Of retinas and meteors
Jul 14, 2026 04:29PM ● By Louise R. Shaw
And just like that, there’s yet another reason to believe.
This time it was a comment from the astronauts that circled the moon last April that got my attention.
They said something about seeing “impact flashes” when they were on the far side of the moon, and the reaction from home base here on Earth confirmed the significance of those sightings.
Several sources explained the flashes as meteors hitting the lunar surface and hitting it hard. The same sources would then point out how any future lunar colony would have to protect people against that sort of thing falling fast and hard out of the sky because unlike on Earth, there is no atmosphere to break their fall.
And while they’re talking about meteors and colonies and roofing on the Moon, I’m thinking about atmosphere on the Earth.
I know it’s a thin layer that has just the right amount of the very combination of elements we need to breathe. I know it makes it possible for us to see blue sky in the day and sometimes amazingly colorful skies in the mornings and evenings.
I know the air in that atmosphere gets thinner as you go farther from earth. I know it’s hard to break back in if you’re an astronaut flying outside it.
But I didn’t think about how it protects us from most falling meteors so that instead of the threat of damage from a high-speed projectile, we see a delightful shooting star from a safe distance.
I’m not a scientist. And if you’re one, you’ll have figured out by now that I’m not. And perhaps you’ll want to correct my assumptions.
But this is not a technical essay. It is a grateful essay.
A grateful-for-yet-one-more-thing that-I-didn’t-even-know-I-had essay.
I know a little bit about how the tilt of the Earth makes it possible for us to have seasons and how the pull of the Moon on the Earth makes it possible for us to have tides and how being the perfect distance from the sun makes our planet not too hot and not too cold. Usually. Or at least it used to.
And how the water in the ocean evaporates and floats in clouds over land until it gets high enough to condense into rain that then fills the rivers and lakes that feed the trees and people on its way back to the ocean.
These things are planned. Organized. Put together. Not lucky eventualities or fortunate accidents.
When my eye doctor was looking at his screen at a photo of my retina, I looked over his shoulder and was blown away. The design and purpose in just that one little teeny part of my eye was amazing – in a veiny sort of way.
And then there is the ear canal and drum, the tendons in just the right places to keep your knee properly functioning, the cushioning in just the right amounts between our vertebrae, and it all adds up to be absolutely convincing – especially to a scientist, I would think – that we all and this all were created.

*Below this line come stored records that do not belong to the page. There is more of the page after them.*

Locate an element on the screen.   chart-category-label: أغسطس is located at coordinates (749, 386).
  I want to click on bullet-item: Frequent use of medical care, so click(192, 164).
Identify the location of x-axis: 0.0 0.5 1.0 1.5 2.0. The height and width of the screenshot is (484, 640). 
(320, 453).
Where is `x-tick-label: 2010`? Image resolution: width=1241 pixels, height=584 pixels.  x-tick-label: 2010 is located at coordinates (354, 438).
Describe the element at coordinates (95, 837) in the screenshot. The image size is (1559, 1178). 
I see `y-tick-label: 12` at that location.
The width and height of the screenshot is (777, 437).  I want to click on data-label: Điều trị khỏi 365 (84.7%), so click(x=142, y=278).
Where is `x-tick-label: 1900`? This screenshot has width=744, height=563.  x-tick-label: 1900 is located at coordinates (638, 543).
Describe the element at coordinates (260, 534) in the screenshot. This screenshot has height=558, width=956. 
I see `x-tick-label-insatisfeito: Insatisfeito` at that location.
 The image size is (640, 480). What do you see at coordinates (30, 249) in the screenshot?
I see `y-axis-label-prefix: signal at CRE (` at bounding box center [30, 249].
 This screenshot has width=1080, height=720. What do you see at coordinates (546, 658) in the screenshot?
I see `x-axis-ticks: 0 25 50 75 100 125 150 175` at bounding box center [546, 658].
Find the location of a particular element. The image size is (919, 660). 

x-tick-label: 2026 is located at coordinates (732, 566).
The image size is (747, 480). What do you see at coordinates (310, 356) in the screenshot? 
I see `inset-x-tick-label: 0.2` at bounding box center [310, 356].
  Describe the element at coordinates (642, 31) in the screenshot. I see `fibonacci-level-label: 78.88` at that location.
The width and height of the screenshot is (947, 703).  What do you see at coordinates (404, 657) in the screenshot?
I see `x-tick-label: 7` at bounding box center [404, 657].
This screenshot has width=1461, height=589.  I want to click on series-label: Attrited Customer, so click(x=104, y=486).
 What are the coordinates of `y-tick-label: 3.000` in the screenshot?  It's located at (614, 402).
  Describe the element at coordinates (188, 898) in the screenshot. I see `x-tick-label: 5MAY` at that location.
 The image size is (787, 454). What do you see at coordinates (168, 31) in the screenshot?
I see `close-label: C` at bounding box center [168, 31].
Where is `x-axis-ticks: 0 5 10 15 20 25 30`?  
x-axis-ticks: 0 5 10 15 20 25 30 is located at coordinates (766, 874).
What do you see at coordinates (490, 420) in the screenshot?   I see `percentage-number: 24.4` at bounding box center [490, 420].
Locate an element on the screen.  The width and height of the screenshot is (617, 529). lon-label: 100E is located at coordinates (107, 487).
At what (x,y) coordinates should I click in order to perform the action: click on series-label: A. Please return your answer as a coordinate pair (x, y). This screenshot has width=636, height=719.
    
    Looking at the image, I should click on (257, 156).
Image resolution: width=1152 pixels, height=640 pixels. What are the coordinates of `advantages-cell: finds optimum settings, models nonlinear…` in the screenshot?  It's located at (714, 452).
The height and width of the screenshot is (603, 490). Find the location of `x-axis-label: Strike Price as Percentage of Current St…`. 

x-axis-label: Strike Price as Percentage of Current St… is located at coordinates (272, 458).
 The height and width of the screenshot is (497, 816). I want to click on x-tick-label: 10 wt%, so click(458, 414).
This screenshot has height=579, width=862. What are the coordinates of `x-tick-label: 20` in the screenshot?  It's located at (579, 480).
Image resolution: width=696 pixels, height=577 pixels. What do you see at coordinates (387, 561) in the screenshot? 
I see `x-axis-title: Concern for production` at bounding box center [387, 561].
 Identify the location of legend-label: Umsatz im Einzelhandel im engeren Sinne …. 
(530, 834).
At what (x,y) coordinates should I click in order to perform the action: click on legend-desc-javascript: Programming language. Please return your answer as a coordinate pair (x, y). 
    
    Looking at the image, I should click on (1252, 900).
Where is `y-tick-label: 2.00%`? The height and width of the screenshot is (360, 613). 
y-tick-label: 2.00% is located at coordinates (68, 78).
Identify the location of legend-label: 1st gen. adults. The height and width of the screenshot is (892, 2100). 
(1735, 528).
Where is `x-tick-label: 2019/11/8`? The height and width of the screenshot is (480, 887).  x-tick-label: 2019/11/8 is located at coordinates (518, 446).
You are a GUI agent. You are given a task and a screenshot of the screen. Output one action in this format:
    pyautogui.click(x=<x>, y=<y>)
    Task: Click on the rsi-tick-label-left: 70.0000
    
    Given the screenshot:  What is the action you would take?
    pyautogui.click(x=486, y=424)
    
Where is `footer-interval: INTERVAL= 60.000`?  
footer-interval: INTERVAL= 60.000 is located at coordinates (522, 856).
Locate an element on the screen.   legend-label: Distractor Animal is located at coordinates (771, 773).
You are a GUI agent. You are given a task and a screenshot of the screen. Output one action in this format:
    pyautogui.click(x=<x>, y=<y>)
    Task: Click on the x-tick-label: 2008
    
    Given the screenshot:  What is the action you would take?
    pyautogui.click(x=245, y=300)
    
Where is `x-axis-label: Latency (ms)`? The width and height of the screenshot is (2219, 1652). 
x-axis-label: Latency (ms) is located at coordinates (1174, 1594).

“You mean you don’t believe in the Big Bang?” my granddaughter asked me last week.
“No,” I answered. “I don’t.”
Because I’ve seen how each branch on a fir tree grows the same length as the one next to it but a little shorter than the ones below it.
And I’ve seen how some fish in the reef are striped and some are puffy.
And I’ve seen lightning. And the color in rainbows. And the designs in snowflakes.
And I’ve seen how blood that keeps moving around throughout your body forms a solid block once exposed to air to keep too much of it from leaving.
And I’ve heard how our atmosphere almost always protects us from meteors.
And I have yet another reason to believe.